- **RECORDS SUPPLIED**
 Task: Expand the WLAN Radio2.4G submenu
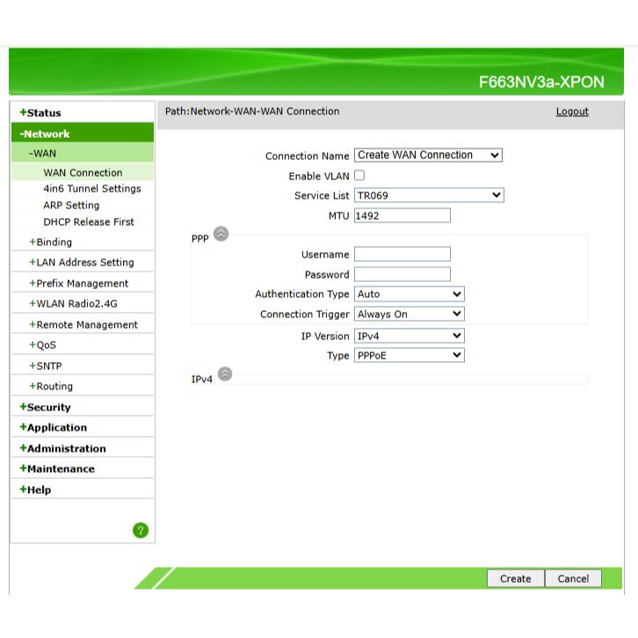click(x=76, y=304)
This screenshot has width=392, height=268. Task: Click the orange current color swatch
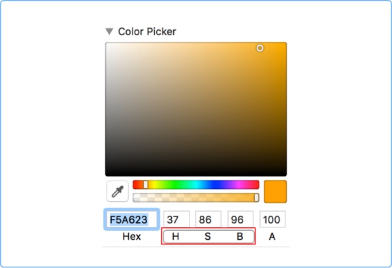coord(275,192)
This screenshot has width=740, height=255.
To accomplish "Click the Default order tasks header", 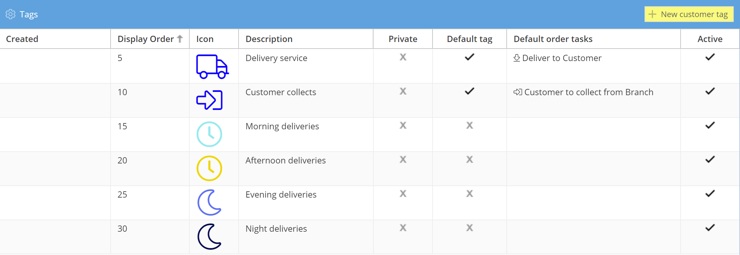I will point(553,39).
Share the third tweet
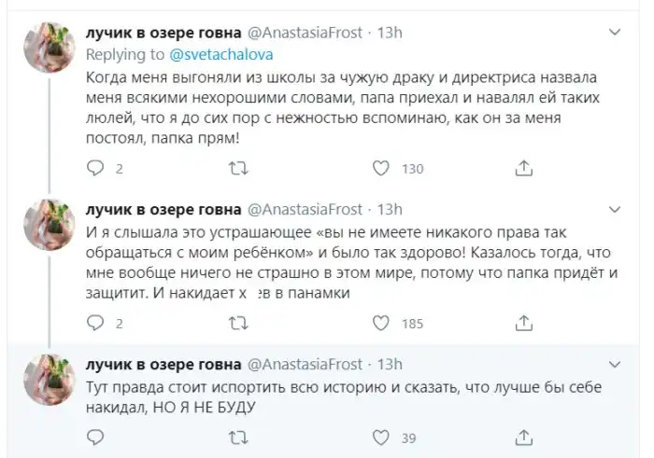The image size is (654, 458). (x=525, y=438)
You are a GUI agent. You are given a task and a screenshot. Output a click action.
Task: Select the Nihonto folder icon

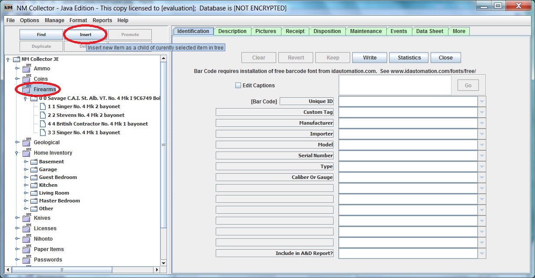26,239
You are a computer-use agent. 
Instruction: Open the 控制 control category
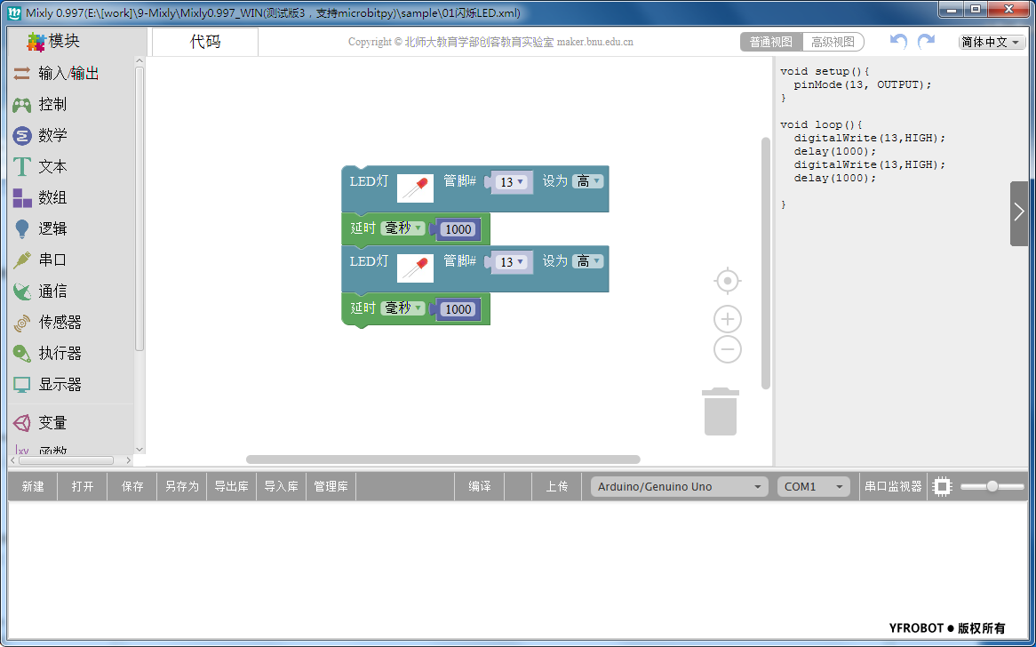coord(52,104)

==

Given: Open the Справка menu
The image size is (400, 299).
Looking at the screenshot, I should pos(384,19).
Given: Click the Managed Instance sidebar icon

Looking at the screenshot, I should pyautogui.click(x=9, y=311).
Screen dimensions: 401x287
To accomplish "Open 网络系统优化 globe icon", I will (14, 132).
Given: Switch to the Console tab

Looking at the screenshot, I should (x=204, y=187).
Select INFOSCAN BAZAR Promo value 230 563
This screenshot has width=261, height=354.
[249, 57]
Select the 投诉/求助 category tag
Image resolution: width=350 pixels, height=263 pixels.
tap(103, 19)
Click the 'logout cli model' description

---

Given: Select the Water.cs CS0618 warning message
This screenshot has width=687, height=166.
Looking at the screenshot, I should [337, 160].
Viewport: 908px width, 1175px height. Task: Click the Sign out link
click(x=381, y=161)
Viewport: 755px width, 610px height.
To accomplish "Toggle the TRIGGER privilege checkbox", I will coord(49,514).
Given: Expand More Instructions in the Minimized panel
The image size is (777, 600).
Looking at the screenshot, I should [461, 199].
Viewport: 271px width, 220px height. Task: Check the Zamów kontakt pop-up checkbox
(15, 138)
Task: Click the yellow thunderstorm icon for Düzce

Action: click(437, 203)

- **YOUR OBJECTIVE**
If a line of the entries contains the string "agent", it counts; report how many such lines there are, as a bare number.

- **SOLUTION FOR THIS PROBLEM**
2